Zamalek Art Gallery: ‘Paris’ by Farghali Abdel Hafez
Tanya El Kashef
Located in the heart of the island, Zamalek
Art Gallery is currently exhibiting ‘Paris’ by revered Egyptian artist Farghali
Abdel Hafez. Setting out to discover the intricacy within the relationship
between certain cities and himself, Farghali has held a string of exhibitions
starting in Venice, moving from Aswan to Cairo, and now we see him in the city
of love, Paris.
A clean and straightforward set up, Zamalek
Art Gallery does nothing more than open its blue door for the art to speak for
itself. Drenched in daylight, with white walls and subdued floors, the bursts
of colours from the pieces are undistracted and unavoidable.
Farghali’s pieces are dense and thick with
vibrant colours; layered with paint, pastels, crayons and paper cut outs. This
use of mixed-media gives depth to his work, the images draw you closer and with
every closer look another detail is discovered. He almost scribbles; the shapes
are sketched yet easily recognizable. His images of Paris are a mesh of cafés,
the Champs-Élysées, lovers strolling by
the Eiffel Tower and remnants of La Belle Époque and its cancan dancers; all
splashed out in potent pinks, oranges, blues and purples with the occasional
gold glitter sparkle to add to the magic.

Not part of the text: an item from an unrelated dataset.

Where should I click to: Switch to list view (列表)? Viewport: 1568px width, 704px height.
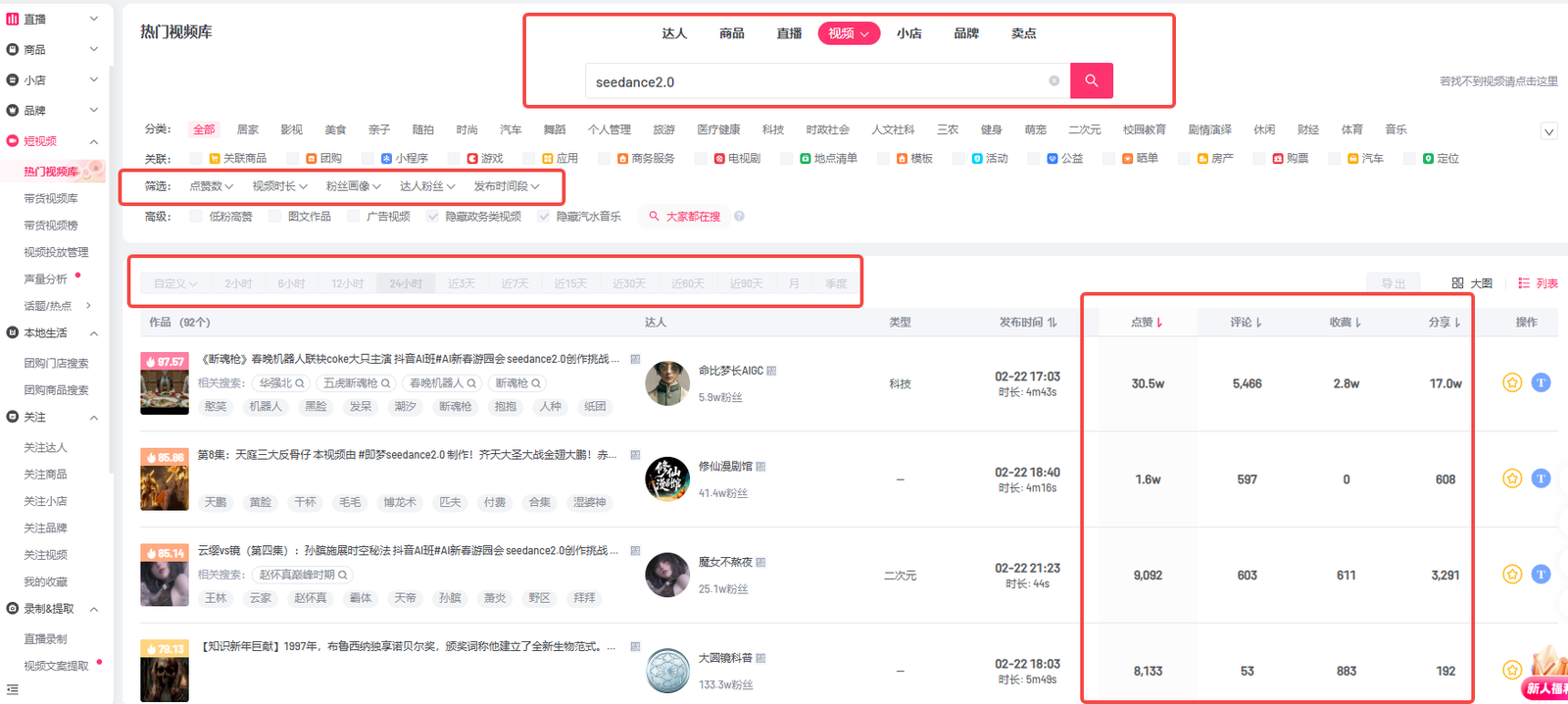tap(1538, 283)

There is a charmingly childlike quality to
Farghali’s art; his perspectives are distorted and the lampposts he depicts
along the streets of Paris often lay flat on the ground. Such motifs exude an
Egyptian-ness, a theme that is indeed meant to coexist in his depictions of
Paris. The artist likens the city to Thebes; the ‘original treasure trove’ that
was once central to knowledge, art and culture. The beauty in this likening is
how subtly it is delivered; it’s not visually obvious but rather emotionally
felt. There is something largely familiar about his images of Paris, though
nothing you can pinpoint.
The series is wonderfully alive, the
colours fantastically rich; overall they are quite similar though. Two or three
next to each other along a wall are most desirable to be taken home. The
only stand-alone item that spoke a slightly different language was a large,
mostly yellow painting in the centre of the exhibition. The figures are more
defined, carrying clearer features and body parts. A couple with a baby
carriage take up most of the canvas, along with a man in uniform to one side
and another that looks suspiciously like Freud. In the details though, other
small worlds are opened up. Lovers can be found absorbed in a kiss while famous
Parisian monuments float around aimlessly in the vast background.
As a collection, ‘Paris’ is pure, simple
and honest. Although set in a different city it’s evocative of a city we also
know and perhaps live in to a certain extent. We view the city through the
artist’s mind and in his relating it to himself, he somehow relates it to us.